This mission entails creating an utility that performs statistical evaluation on CSV recordsdata and generates varied plots utilizing Python, Pandas, Matplotlib, and a language mannequin (LLM). The appliance additionally gives complete and informative solutions to questions in regards to the knowledge.
import pandas as pd
import matplotlib.pyplot as plt
from transformers import AutoModelForSeq2SeqLM, AutoTokenizer
import torch
# Perform to learn and parse CSV recordsdata
def read_csv(file_path):
return pd.read_csv("/content material/data_by_artist.csv")

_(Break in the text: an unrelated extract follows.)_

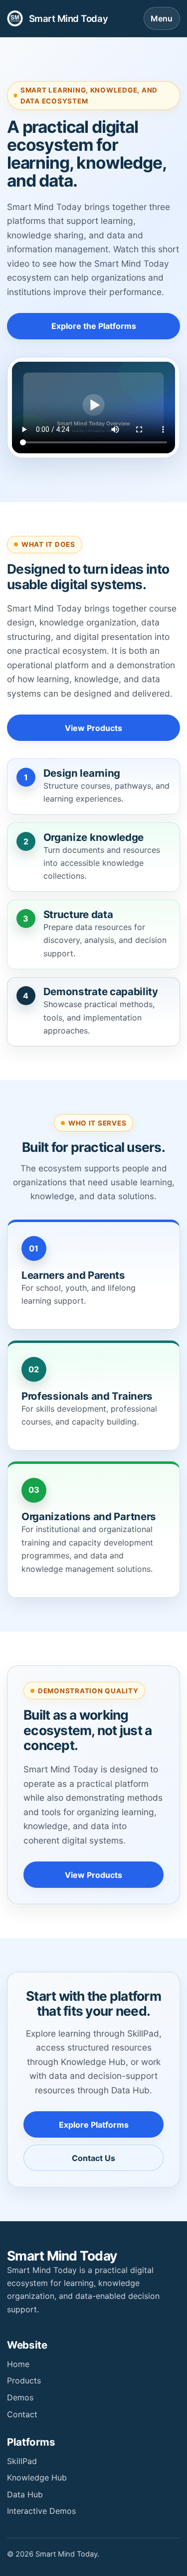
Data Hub (25, 2494)
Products (24, 2380)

# Perform to calculate fundamental statistics
def calculate_statistics(knowledge):
# Choose solely numeric columns for calculations
numeric_data = knowledge.select_dtypes(embrace=['number'])statistics = {
'imply': numeric_data.imply(),
'median': numeric_data.median(),
'mode': numeric_data.mode().iloc[0],
'std': numeric_data.std(),
'correlation': numeric_data.corr()
}
return statistics
# Perform to generate plots
def plot_data(knowledge):
# Histograms for numeric columns
numeric_data = knowledge.select_dtypes(embrace=['number'])

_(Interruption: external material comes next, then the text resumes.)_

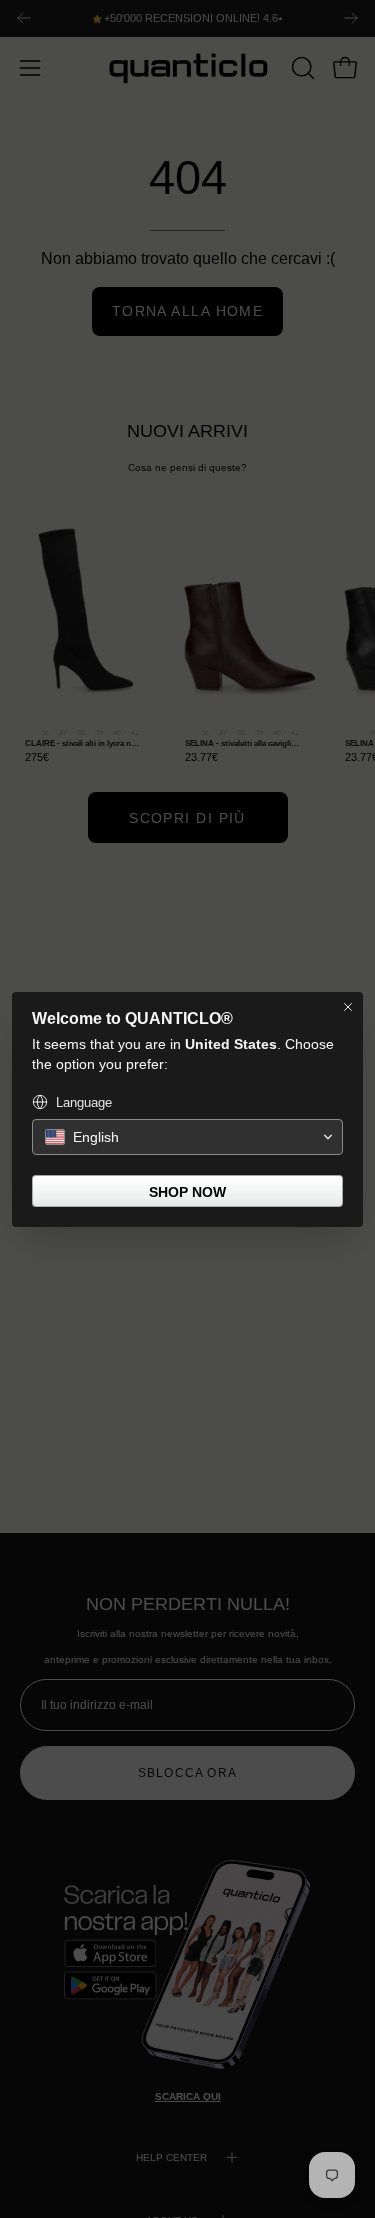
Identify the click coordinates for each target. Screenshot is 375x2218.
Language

numeric_data.hist(bins=15, figsize=(15, 10))
plt.present()# Scatter Matrix for numeric columns
pd.plotting.scatter_matrix(numeric_data, figsize=(15, 10))
plt.present()
# Perform to reply questions utilizing LLM
def answer_question(immediate, mannequin, tokenizer):
inputs = tokenizer(immediate, return_tensors="pt")
outputs = mannequin.generate(inputs["input_ids"], max_length=100)
return tokenizer.decode(outputs[0], skip_special_tokens=True)
# Most important operate to combine every thing
def important():
file_path = '/content material/data_by_artist.csv' # Exchange along with your precise file path
knowledge = read_csv(file_path)print("Knowledge Head:")
print(knowledge.head())
stats = calculate_statistics(knowledge)
print("Statistics:")
print(stats)
plot_data(knowledge)
model_name = "google/flan-t5-small" # Exchange with a publicly accessible mannequin
tokenizer = AutoTokenizer.from_pretrained(model_name)
# Use AutoModelForSeq2SeqLM for sequence-to-sequence fashions like T5
mannequin = AutoModelForSeq2SeqLM.from_pretrained(model_name)
query = "What's the median of the info?"
response = answer_question(f"Query: {query}nAnswer:", mannequin, tokenizer)
print("Response from LLM:")
print(response)
if __name__ == "__main__":
important()
Most important Perform:
- Orchestrates the execution of the complete script:
- Reads CSV knowledge from
file_path
. - Shows the top of the info.
- Calculates and prints statistics of numeric knowledge.
- Generates and shows plots utilizing
plot_data
operate. - Initializes a language mannequin (
mannequin
) and tokenizer (tokenizer
) from Hugging Face’s Transformers library. - Asks a predefined query in regards to the knowledge to the language mannequin and prints the response.
Abstract
This script demonstrates the right way to learn CSV knowledge, carry out fundamental statistical evaluation, visualize the info, and work together with a language mannequin for answering questions. It leverages Python libraries akin to
pandas
,matplotlib
, andtransformers
for environment friendly knowledge dealing with, visualization, and pure language processing duties.